Saved data entries |
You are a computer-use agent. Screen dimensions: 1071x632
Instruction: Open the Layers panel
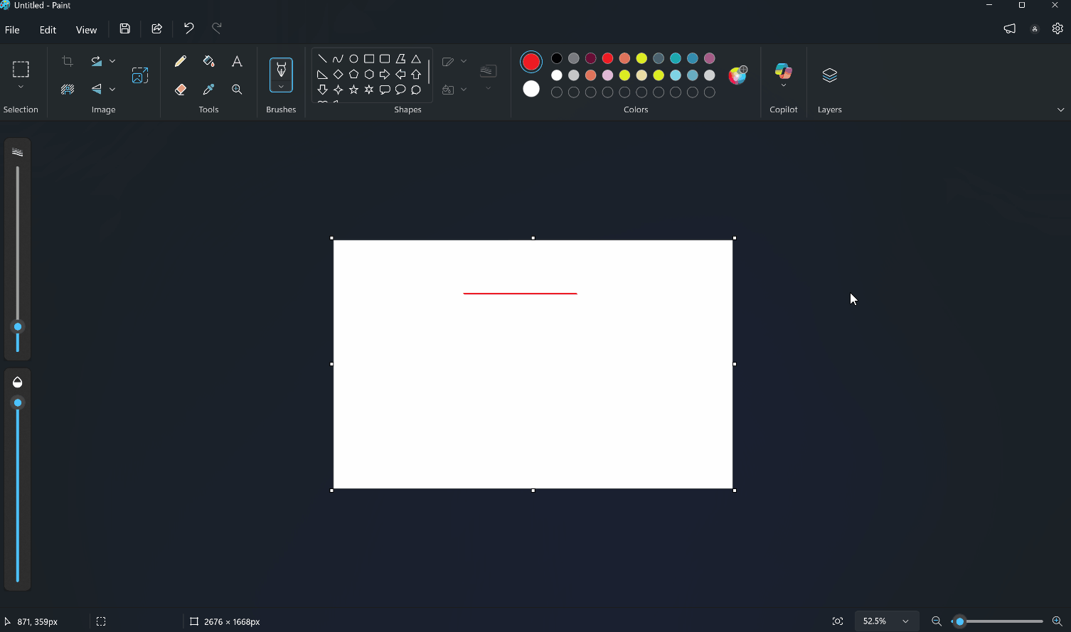(829, 76)
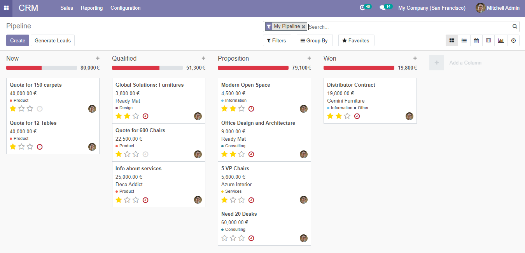525x253 pixels.
Task: Open the Group By dropdown
Action: click(315, 40)
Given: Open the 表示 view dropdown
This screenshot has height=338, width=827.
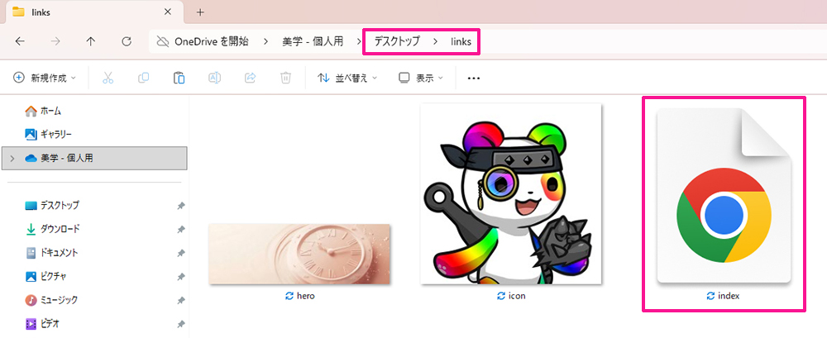Looking at the screenshot, I should point(421,78).
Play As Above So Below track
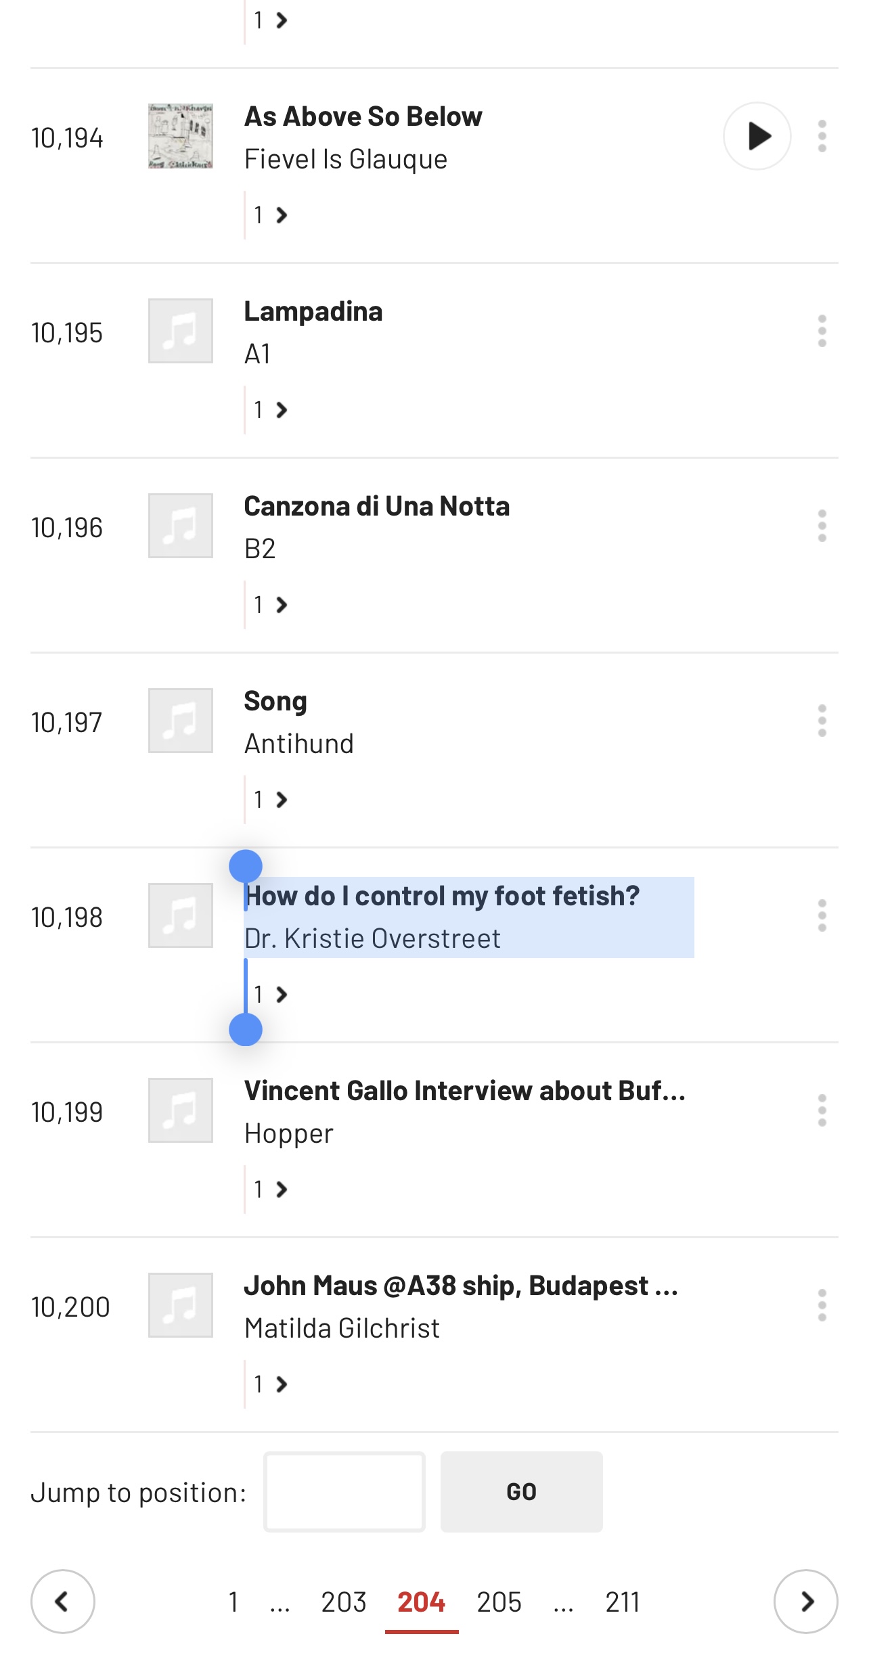 point(757,136)
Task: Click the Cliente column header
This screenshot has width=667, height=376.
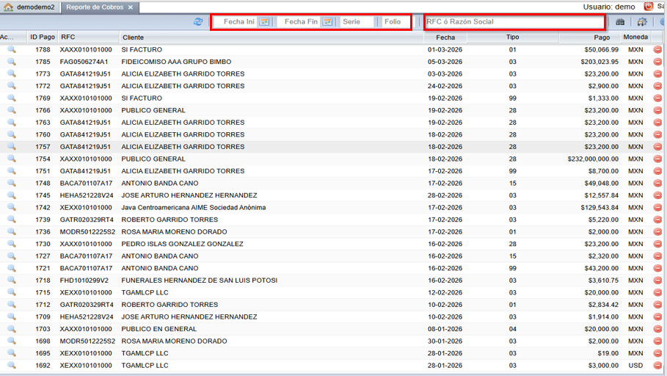Action: pos(133,37)
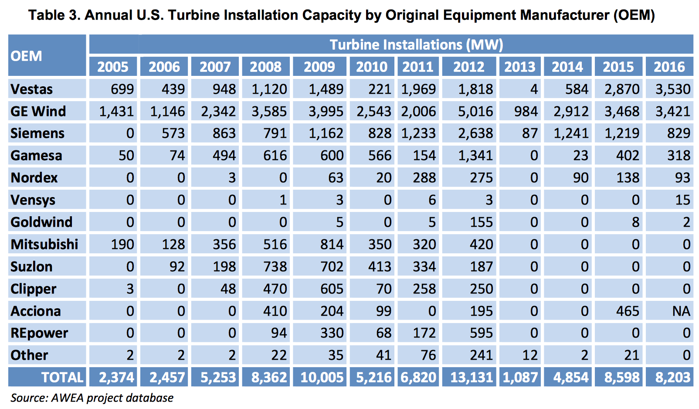Click the TOTAL row label
The height and width of the screenshot is (409, 699).
(x=62, y=377)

Task item | Skip the pictures and transcribe the rest of the records exactly.

Response for this exercise |
You are a computer-use agent. Screen dimensions: 1071x632
Instruction: Open the Layers panel
(829, 76)
525x253 pixels.
Task: Open the Group By dropdown
Action: click(315, 40)
Given: Open the 表示 view dropdown
This screenshot has height=338, width=827.
Looking at the screenshot, I should point(421,78).
Play As Above So Below track
 point(757,136)
Task: Click the Cliente column header
This screenshot has width=667, height=376.
Action: pos(133,37)
Click the TOTAL row label
The height and width of the screenshot is (409, 699).
(x=62, y=377)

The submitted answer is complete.